Boz Scaggs • Boz Scaggs

Atlantic/Speakers Corner 19166
180-gram LP
1978/2019

Music

Sound

by Vance Hiner | November 25, 2019

or a lot of people, the music of Boz Scaggs begins and ends with his multi-platinum-selling album Silk Degrees. Songs like “Lowdown” and “Lido Shuffle” have become musical shorthand for yacht rock, so it’s easy to overlook Scaggs’s pre-Grammy career, which was marked by some pretty wide-ranging musical experimentation. After trying to break into London’s emerging blues-revival scene in the mid-1960s and a psychedelic-tinged two-album stint with the Steve Miller Band (Children of the Future and Sailor), Scaggs released this album, his first American solo record, in 1969. Co-produced by longtime friend and Rolling Stone editor Jan Wenner, Boz Scaggs is a somewhat haphazard hodgepodge of American roots music that eventually garnered a critical following because it also contains some outstanding blue-eyed soul.

Throughout the album’s nine tracks, which were engineered by Martin Greene at Alabama’s Muscle Shoals studio, Scaggs’s soft, upper-register voice fits hand-in-glove with the sultry southern steam of the studio’s legendary rhythm section and the impressive fret work of an unassuming young session guitarist named Duane Allman. Just 24 years old at the time, Allman laid down an emotionally charged solo on the Fenton Robinson cover “Loan Me a Dime,” the perfect complement to Scaggs’s urgent and mournful reading of Robinson’s elegantly simple lyrics. While that track alone is worth the effort of seeking the album out, there are several other cuts that deserve mention. For example, you’d be hard-pressed to find a better slice of southern-flavored heartache than Scaggs’s composition “I’ll Be Long Gone.” From its bluesy opening organ fills and mournful trumpet, which call to the lonesome harmonies of Joyce Dunn, Tracy Nelson and Imma Routen, this is a breakup song for the ages. It’s followed by another plaintive masterpiece by Scaggs called “Another Day (Another Letter)” that had me checking credits because its has all the church-meets-dancehall sway that Stax legends William Bell and Booker T. Jones might’ve put into an Otis Redding classic.
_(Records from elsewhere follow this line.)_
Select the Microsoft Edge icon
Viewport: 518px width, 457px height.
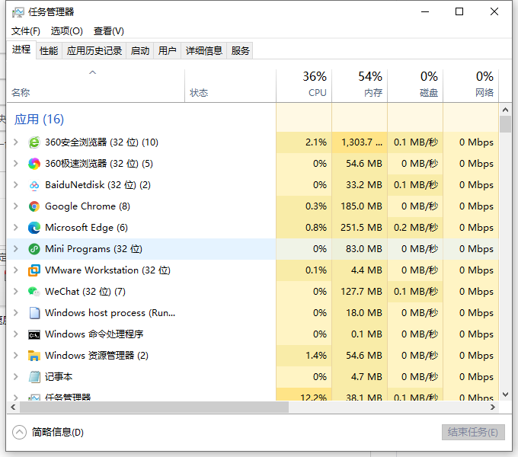click(34, 228)
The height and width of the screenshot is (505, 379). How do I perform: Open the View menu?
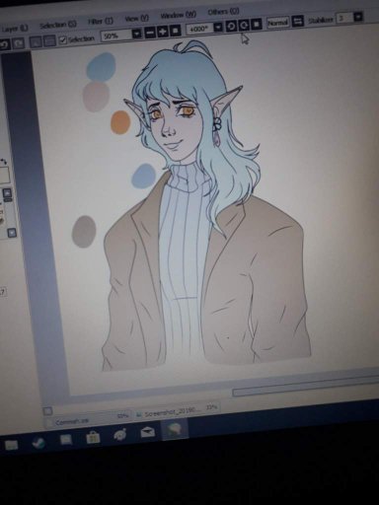coord(137,19)
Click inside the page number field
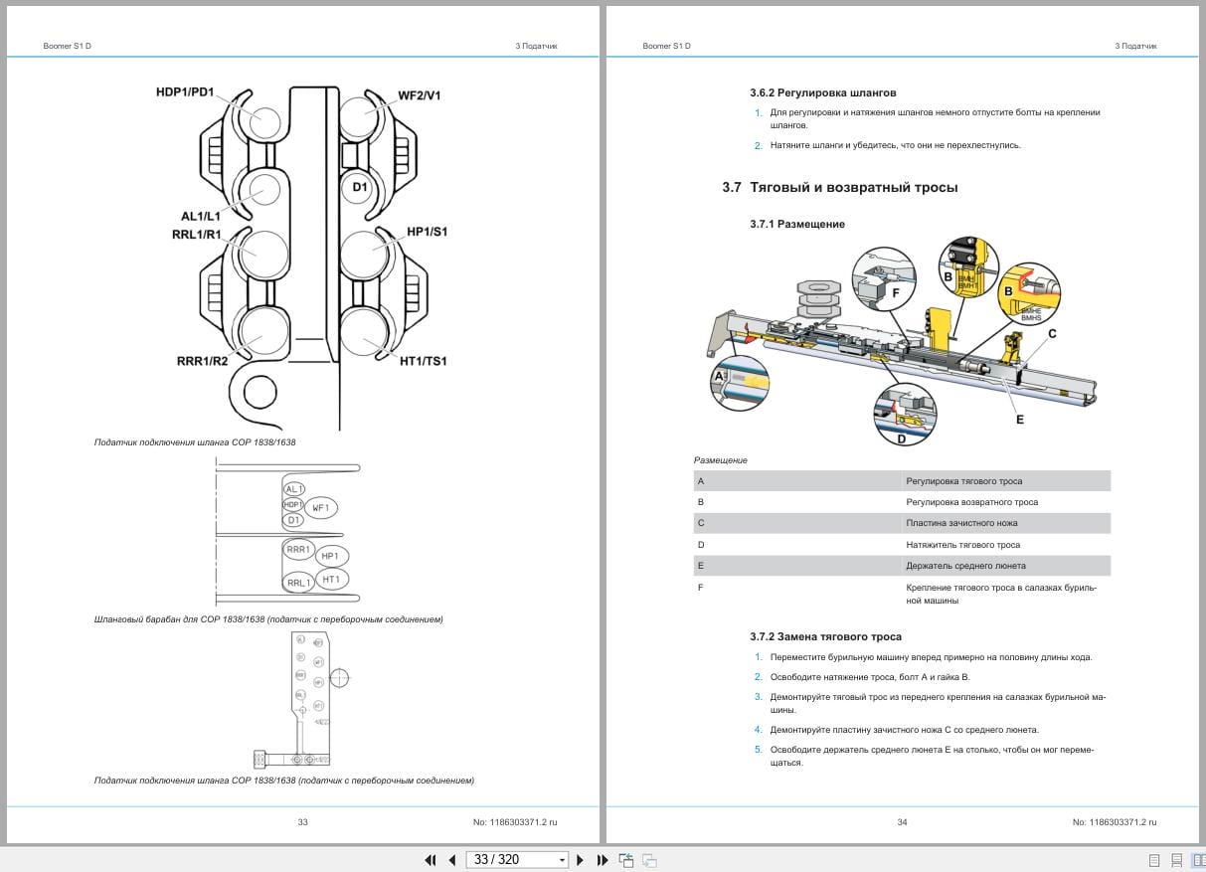This screenshot has height=872, width=1206. [502, 859]
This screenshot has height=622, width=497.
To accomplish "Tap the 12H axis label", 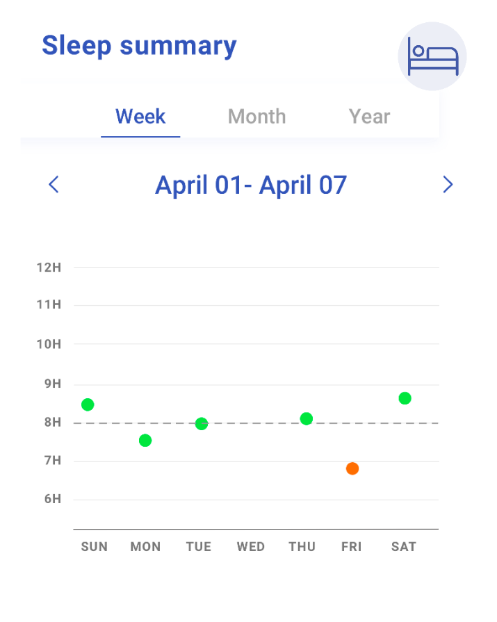I will tap(49, 268).
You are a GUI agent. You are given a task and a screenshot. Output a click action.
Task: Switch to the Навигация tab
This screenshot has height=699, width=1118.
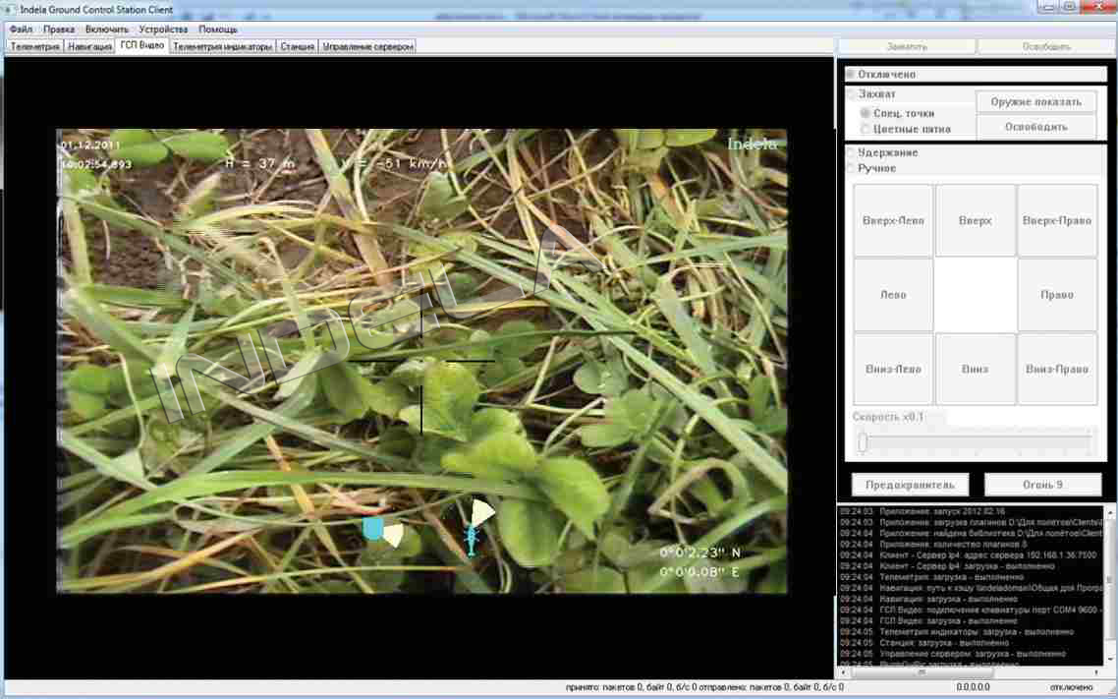pyautogui.click(x=89, y=46)
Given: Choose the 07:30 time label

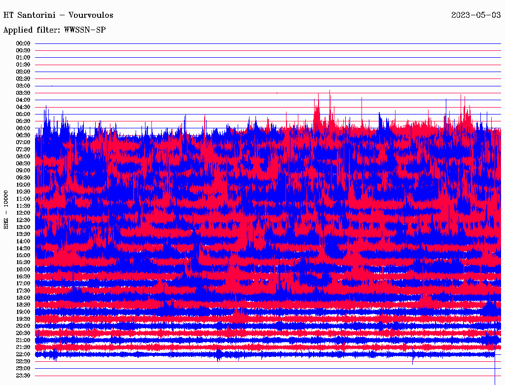Looking at the screenshot, I should click(x=23, y=150).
But interspersed between these strong compositions are several forgettable folk ballads like “Now You’re Gone” and “Look What I Got.”

As engaging as some of the music on this album can be, it struggles to break free of the recording’s thin and lackluster sonics. A quick sample of any digital stream of the album will confirm those shortcomings. While I’ve never heard one of the rare existing copies of the album’s original 20,000 press run, it speaks volumes that Scaggs demanded that the album be remixed in 1978 when chart success began to draw attention to his back catalogue. To Speaker Corners’ credit, this all-analog reissue of that 1978 remix has more flesh on its bones than any digital version I’ve heard, but the album still lacks the midrange thrust and bottom end that a decent soul or R&B record has got to have if it’s going to get anyone on the dance floor or in the bedroom. The bass and drum kit are oddly stuck in a distant corner from the proceedings on “Loan me a Dime.” To make matter’s worse, Duane Allman’s electric guitar sounds like it’s emanating from a small practice amp. And when Scaggs’s voice comes in on the lonesome first lines, attention is immediately drawn to its thin, nasal qualities as opposed to the chestier projections that can be heard on his latter-day recordings. Whether this was a function of microphone placement or console settings back in 1969, I’m not qualified to speculate. Suffice it to say, every other recording I have of Boz Scaggs’s voice and Duane Allman’s guitar sounds more sonically alive and naturally balanced.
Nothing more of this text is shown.